There is a constraint on booksellers as well: for the most part they have to promote recently published books or ones about to come out. Going hard on a handsell of a book that came out fifteen years ago and sold modestly is a losing bet. (Books are both products of capitalist and aesthetic economies.) So, you go sideways. If someone likes Ben Lerner and Knausgaard, you stretch to Ali Smith and Dubravka Ugresic. All those authors have newly shelved titles. As a result, a curious young reader will get another view into the literary scene for world literature from good indie stories, but it’s still just another piece of the picture.
And on the flipside, how many bookstores in the U.S. stock Pinget’s titles? Ten? It’s hard to imagine the precursors to The Life and Opinions of Zacharias Lichter being discoverable at all. That’s odd. We have two very different systems: “Commerce” that loves sales, critical accolades, and popular appeal, and “Academia” that loves critical acceptance, secondary material, and teachability.
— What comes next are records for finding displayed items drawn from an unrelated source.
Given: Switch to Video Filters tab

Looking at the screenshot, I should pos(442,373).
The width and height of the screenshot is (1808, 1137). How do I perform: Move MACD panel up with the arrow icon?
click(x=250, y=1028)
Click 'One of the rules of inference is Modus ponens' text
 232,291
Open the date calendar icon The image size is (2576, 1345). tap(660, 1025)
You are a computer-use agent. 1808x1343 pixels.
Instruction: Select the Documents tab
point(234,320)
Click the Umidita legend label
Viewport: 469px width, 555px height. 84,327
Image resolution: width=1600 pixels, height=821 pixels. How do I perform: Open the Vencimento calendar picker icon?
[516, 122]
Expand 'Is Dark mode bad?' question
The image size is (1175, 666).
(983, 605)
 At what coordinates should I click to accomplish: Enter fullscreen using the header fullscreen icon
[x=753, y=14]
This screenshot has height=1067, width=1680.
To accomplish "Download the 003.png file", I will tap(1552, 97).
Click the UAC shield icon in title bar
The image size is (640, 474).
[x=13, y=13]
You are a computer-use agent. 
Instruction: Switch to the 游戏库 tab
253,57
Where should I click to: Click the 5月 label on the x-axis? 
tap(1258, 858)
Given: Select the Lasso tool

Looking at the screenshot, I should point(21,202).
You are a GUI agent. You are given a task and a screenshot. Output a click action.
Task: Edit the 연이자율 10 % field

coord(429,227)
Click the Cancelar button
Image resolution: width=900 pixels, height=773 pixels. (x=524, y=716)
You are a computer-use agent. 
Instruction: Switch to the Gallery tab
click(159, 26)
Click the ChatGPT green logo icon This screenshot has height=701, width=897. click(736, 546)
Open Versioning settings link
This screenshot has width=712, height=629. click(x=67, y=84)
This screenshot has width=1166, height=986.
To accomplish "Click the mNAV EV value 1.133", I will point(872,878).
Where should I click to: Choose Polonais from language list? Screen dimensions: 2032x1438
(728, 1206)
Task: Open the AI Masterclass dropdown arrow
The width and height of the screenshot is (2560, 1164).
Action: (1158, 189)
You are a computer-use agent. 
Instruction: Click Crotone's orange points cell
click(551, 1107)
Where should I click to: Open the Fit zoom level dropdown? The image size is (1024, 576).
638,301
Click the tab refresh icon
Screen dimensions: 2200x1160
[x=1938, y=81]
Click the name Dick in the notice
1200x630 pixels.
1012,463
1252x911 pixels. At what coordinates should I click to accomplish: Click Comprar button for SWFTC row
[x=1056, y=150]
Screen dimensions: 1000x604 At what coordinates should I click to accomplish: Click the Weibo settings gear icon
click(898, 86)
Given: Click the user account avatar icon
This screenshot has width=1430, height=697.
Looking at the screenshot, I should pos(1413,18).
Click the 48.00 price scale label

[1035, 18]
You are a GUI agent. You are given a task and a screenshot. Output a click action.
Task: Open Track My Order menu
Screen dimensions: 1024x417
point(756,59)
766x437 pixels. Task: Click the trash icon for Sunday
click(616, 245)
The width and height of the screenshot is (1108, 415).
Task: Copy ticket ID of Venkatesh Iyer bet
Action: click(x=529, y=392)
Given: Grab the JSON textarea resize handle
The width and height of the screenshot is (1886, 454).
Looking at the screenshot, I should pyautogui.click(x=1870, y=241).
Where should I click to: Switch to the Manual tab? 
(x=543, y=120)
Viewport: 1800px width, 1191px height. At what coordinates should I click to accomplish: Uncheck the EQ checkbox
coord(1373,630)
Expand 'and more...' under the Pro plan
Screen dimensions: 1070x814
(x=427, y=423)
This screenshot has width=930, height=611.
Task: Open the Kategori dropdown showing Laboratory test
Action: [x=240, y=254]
Given this, what do you think the results are for “Roberto Bolaño Syllabus”? A million?
Alas, it’s 8,900. Lots of bookseller love; not encough critical material.
There’s something to be said about publisher branding and the online literary communities that help to keep conversations about these authors and books going. Just this past week, I saw a string of tweets from someone at AWP who bounced from Dorothy Publications to Coffee House, who recommended they go check out Archipelago, which ended up leading them to Open Letter. A wonderful world of literature is out there, if you get put on the path to find it. But there’s a larger question that’s nagging at me: Without having discovered this larger literary context, what would you possibly make of a book like The Life and Opinions of Zacharias Lichter? And what should we be doing to make sure that these gems from the past keep finding new audiences? Those books that may not sell enough to keep a Big Five publisher interested enough to keep them in print, but are valuable contributions to literary thought and culture?
I have no good answers, but hopefully that’s a direction that this series can pick up again in the future. For now: Go read this book. And Mahu. And other weird shit that isn’t readily available or necessarily discussed in the classroom. Find your own reading path to the more obscure. Just because something isn’t the most popular doesn’t mean that it won’t blow your mind.
1 I’m exaggerating for effect, but not really. A few students had heard of some of the authors mentioned, but they hadn’t read any of the titles. And these are really bright students! All great readers with very interesting viewpoints. But they’ve never come across these literary figures or their writings.
2 Granted, there’s no way Flaubert is going to fade from public—or academic—consciousness, but it’s weird/disconcerting when none of the students in a class have ever read Madame Bovary.